One tablespoon of salmon oil contains 4.25 grams of combined EPA and DHA, according to the U.S. Department of Agriculture. By comparison, the same portion of menhaden oil has 2.95 grams, while sardine oil has 2.8 grams and cod liver oil contains 2.4 grams. Herring oil has 1.4 grams per tablespoon. The proportion of DHA to EPA is almost equal, with about 50 percent to 60 percent of the total omega-3 coming from DHA in salmon, cod liver and sardine oils. Herring and menhaden oils are the opposite: About 50 percent to 60 percent of their total oil is EPA.

Other Fats

Omega-3 fatty acids are polyunsaturated fats. Fish oil also contains monounsaturated fat, saturated fat and cholesterol.
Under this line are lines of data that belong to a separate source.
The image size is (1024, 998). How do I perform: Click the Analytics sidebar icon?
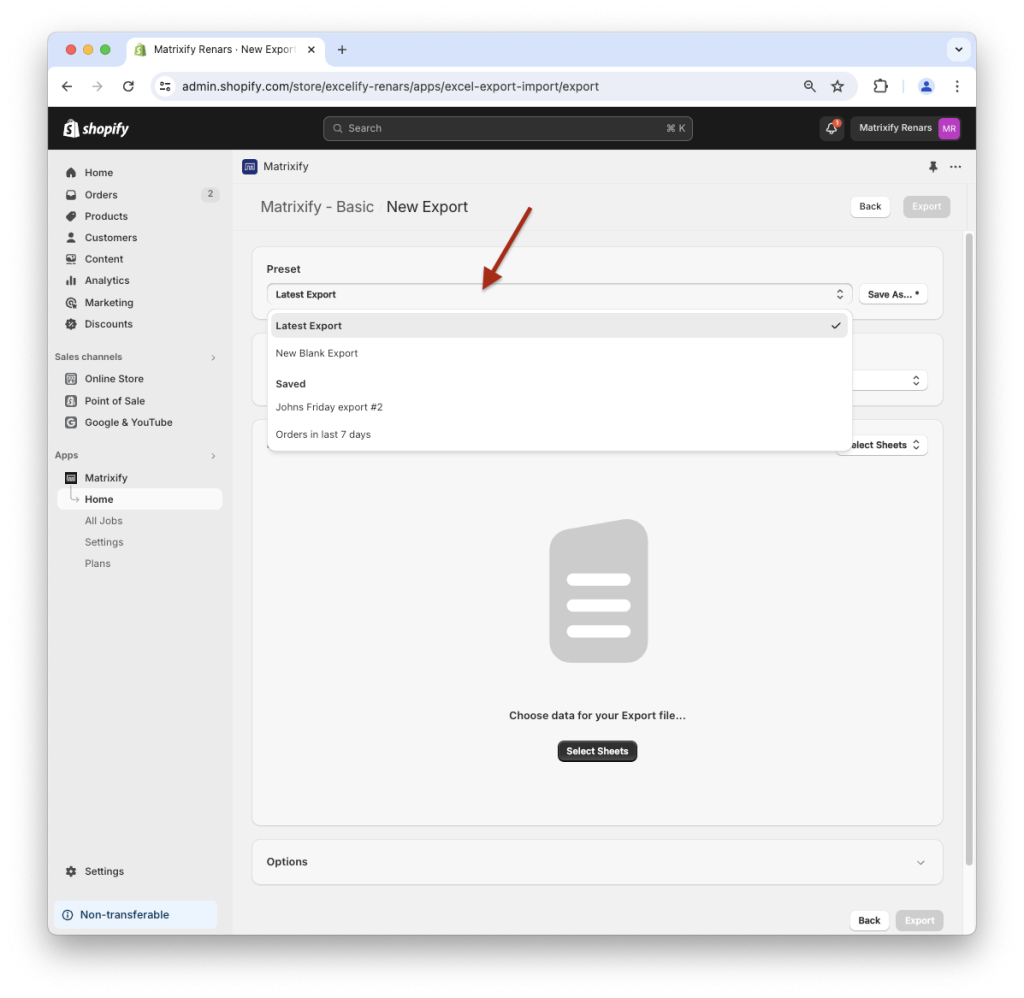(71, 280)
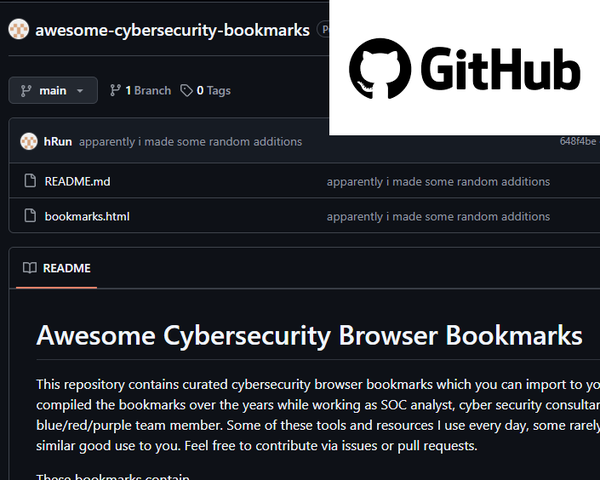View the 0 Tags page
Viewport: 600px width, 480px height.
tap(213, 90)
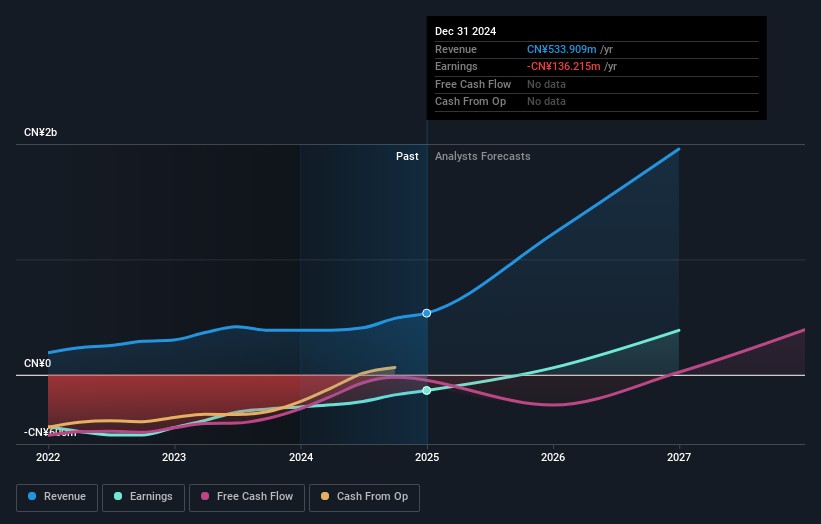821x524 pixels.
Task: Select the 2027 x-axis label
Action: tap(679, 457)
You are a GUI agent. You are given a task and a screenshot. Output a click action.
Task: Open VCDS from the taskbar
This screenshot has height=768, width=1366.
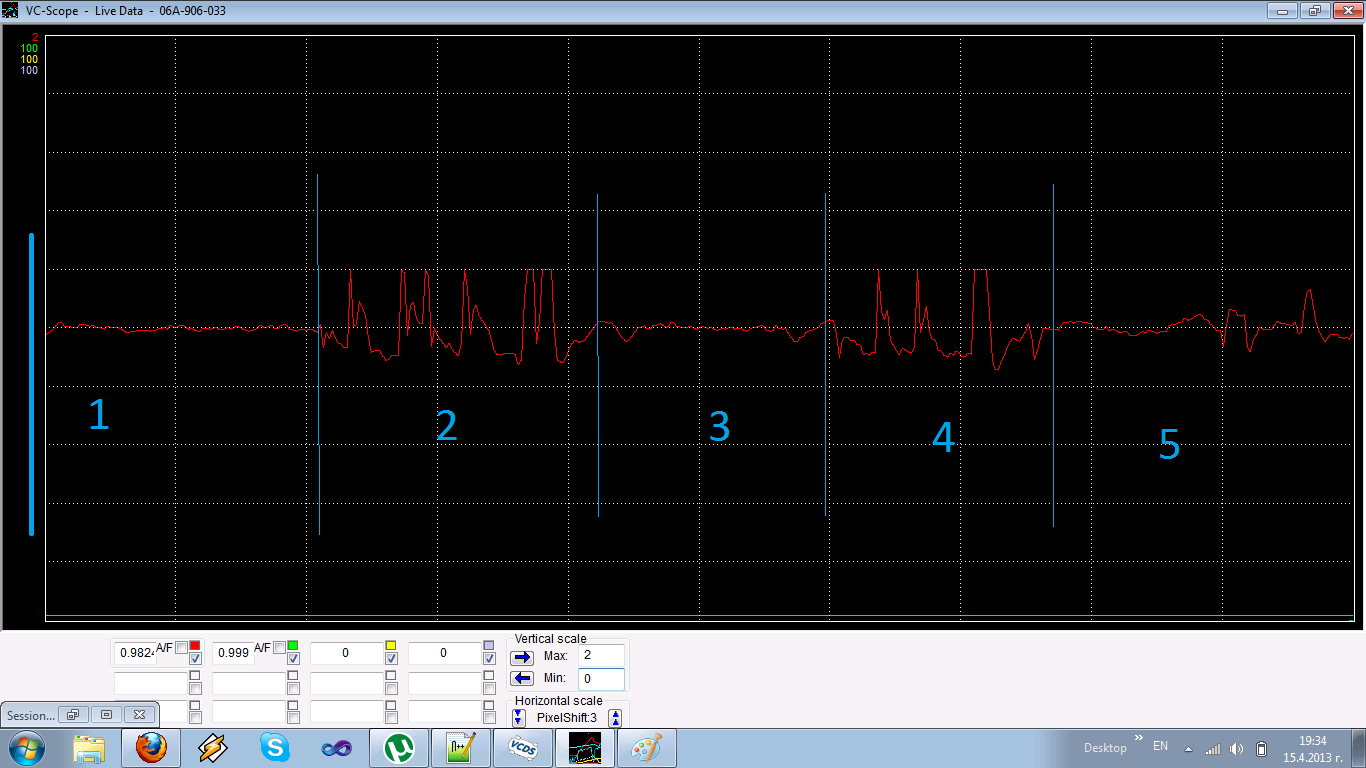(523, 748)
The five types of fish oil have about 3 to 4 grams of saturated fat in 1 tablespoon. Their monounsaturated fat content ranges from 3.6 grams to 7.69 grams, and they have 66 to 104 milligrams of cholesterol. You won’t find it in supplements, but menhaden oil is also hydrogenated into a solid product used in baked goods and other foods. Hydrogenated menhaden oil consists of nothing but saturated fats.

Nutrients in Fish Oil

Cod liver oil is the only fish oil that naturally provides vitamins A and D. Vitamin A comes in several forms, and two of them -- retinol and retinal -- can accumulate to toxic levels in your body. One tablespoon of cod liver oil has 13,600 international units of vitamin A in the form of retinol. This amount exceeds the tolerable upper intake of 10,000 international units, which is the most you can safely consume in one day. You’ll also get nearly double an entire day’s recommended intake of vitamin D.